'How to Dance in Ohio' is going to make me a better parent, person & blogger
by Chris Peterson, OnStage Blog
This past Friday, I was fortunate enough to see the new Broadway musical, How to Dance in Ohio. Between the groundbreaking storytelling and representation, to the wonderful performance of its cast, It’s a show that, for many reasons, I will remember for the rest of my life.
For those who don’t know, the musical centers on seven autistic teens and young adults preparing for a spring formal dance while facing life's challenges in and out of a counseling center in Columbus, OH. The show is making history as seven actors on the spectrum play the autistic characters — and all are making their Broadway debuts.
I said this on Twitter, but if there was any show that deserves to be the first to win a Tony Award for Best Ensemble, it should be this one. Every member of the show gets their moments to shine, to cook, to break out hearts and to lift us up. It’s breathtaking to see live.
But why this show is so impactful on me and why I’ll remember it for the rest of my life, is because it’s going to change the way I write, communication and interact with autistic people, and being a father to my son, Sam.
Sam is nine-years-old. He’s an energetic, loving kid who spends his time playing with his stuffed animals and learning everything he can about their species. Sam is also what is known was “twice-exceptional”.
The term “twice exceptional” or “2e” refers to intellectually gifted children who have one or more learning disabilities such as dyslexia, ADHD, or autism spectrum disorder.
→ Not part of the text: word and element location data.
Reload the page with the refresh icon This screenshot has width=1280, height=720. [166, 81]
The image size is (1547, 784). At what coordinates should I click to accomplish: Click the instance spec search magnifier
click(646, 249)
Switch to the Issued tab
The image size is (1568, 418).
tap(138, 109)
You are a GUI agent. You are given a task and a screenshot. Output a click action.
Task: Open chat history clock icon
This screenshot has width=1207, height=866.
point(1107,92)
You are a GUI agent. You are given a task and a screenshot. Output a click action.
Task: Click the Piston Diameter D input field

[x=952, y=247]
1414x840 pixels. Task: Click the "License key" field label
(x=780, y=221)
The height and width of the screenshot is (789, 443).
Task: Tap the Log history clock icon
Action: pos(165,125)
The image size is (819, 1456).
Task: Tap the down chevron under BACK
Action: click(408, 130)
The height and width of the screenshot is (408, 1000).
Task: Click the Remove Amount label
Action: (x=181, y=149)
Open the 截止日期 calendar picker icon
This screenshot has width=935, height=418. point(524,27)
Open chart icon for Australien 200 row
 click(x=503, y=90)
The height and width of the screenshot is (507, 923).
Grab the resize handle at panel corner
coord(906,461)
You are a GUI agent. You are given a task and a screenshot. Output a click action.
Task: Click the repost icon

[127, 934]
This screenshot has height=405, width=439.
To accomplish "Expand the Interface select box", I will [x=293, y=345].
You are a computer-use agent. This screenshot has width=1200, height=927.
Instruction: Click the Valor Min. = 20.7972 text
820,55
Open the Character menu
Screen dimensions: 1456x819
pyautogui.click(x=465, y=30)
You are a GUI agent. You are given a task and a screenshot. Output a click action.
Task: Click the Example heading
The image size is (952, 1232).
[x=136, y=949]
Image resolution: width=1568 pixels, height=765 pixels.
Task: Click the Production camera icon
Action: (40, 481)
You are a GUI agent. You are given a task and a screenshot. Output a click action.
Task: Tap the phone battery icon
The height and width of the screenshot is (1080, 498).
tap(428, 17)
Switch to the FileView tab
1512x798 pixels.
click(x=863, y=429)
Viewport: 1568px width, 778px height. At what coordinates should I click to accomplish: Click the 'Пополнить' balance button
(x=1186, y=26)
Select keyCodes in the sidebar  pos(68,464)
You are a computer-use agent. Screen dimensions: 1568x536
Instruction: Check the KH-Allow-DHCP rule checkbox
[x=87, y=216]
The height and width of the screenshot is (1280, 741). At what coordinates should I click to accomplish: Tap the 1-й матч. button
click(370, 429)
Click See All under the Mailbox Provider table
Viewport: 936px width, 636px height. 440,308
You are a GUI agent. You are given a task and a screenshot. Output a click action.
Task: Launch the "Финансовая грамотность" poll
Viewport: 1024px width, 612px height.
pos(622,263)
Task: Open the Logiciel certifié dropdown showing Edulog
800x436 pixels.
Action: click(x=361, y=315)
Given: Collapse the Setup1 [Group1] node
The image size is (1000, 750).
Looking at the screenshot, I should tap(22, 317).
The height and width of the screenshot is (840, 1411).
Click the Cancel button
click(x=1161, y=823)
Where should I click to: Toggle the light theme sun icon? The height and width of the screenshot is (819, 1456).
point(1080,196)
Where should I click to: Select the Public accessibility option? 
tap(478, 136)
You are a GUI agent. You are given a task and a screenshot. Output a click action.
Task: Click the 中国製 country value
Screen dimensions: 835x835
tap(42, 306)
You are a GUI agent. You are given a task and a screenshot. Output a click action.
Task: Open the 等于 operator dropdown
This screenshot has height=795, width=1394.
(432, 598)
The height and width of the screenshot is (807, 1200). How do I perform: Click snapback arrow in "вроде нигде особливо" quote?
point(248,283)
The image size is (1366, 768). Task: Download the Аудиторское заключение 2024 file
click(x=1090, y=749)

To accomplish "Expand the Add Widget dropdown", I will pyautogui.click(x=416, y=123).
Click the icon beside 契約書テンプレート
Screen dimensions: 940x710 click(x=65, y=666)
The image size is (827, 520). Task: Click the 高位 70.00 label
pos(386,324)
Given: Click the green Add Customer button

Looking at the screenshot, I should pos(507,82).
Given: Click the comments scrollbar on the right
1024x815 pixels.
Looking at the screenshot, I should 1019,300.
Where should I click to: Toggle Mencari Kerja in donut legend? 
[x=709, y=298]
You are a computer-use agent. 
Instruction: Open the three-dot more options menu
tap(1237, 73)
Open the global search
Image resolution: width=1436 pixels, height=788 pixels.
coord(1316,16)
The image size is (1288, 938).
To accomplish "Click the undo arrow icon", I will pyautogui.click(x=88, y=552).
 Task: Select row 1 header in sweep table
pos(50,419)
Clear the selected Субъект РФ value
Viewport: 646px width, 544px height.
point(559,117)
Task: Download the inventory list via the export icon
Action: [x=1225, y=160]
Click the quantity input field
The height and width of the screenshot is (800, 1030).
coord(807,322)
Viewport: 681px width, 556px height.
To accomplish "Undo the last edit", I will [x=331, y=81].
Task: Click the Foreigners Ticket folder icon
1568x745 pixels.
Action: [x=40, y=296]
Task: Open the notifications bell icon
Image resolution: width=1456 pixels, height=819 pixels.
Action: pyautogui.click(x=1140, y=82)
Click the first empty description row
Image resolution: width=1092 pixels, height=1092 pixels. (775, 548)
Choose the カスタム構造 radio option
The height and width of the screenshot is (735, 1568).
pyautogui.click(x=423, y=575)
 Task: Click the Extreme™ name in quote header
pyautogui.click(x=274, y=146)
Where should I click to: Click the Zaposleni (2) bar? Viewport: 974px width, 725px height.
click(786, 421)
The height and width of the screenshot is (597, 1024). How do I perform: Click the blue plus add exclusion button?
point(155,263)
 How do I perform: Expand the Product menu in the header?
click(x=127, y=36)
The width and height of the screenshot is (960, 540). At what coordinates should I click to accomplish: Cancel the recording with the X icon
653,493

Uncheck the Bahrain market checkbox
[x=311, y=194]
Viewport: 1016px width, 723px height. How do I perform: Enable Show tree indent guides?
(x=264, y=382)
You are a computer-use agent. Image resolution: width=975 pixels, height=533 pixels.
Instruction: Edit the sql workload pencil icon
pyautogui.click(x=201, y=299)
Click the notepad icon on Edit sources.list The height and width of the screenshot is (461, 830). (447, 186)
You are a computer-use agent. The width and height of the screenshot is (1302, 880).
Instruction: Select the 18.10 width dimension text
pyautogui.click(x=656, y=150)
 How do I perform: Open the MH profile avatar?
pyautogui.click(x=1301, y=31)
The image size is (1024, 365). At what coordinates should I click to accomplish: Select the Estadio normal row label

Sam’s unique abilities and characteristics, he needs a special combination of education programs and counseling support. And thankfully, he’s getting it and it’s helped a lot.
But I haven’t been the best father when it comes to supporting the ways I need to. I try but I know I’ve failed many times. There have been times of frustration on my part, because I’m not always sure what I should be doing and also how my actions affect him.
How to Dance in Ohio is going to help with all of that.
Without spoiling anything in the show, there are moments between the youths and their parents, many of which feel like moments I’ve had in my own household that I didn’t even recognize. But this show does such a good job of not only showing parental mistakes but also how to improve. There’s no “villain” in the show, but the antagonist is ignorance and the refusal to truly listen to the autistic community and their needs.
As a father, I need to do a better job with all of that.
On Twitter I said that seeing this show “will make you a better person”. Some may not agree with that and that’s fine, I really hope it does though. I’m so glad I got to see this show, I’m so glad I was in that theatre with that audience that was so appreciative of what they were experiencing as well. I was sitting in front of a family who had a teenager who was on the spectrum, and it looked like they were having the time of their life. I love seeing people who are seeing themselves onstage, even as a blogger myself(wink emoji).
I also hope that this show will kick open the door for more autistic stories and representation for Broadway and beyond. We may not see the results of the ripple effect that this show is creating immediately, but it’s changing the tide.
So please please please, if you can, go see this show. To all the tourists coming to the city and not sure what show to spend valued dollars on - spend them on this. To my fellow theatre peeps- this is the type of show we’ve been clamoring for.
And to the cast and crew of How to Dance in Ohio, thank you.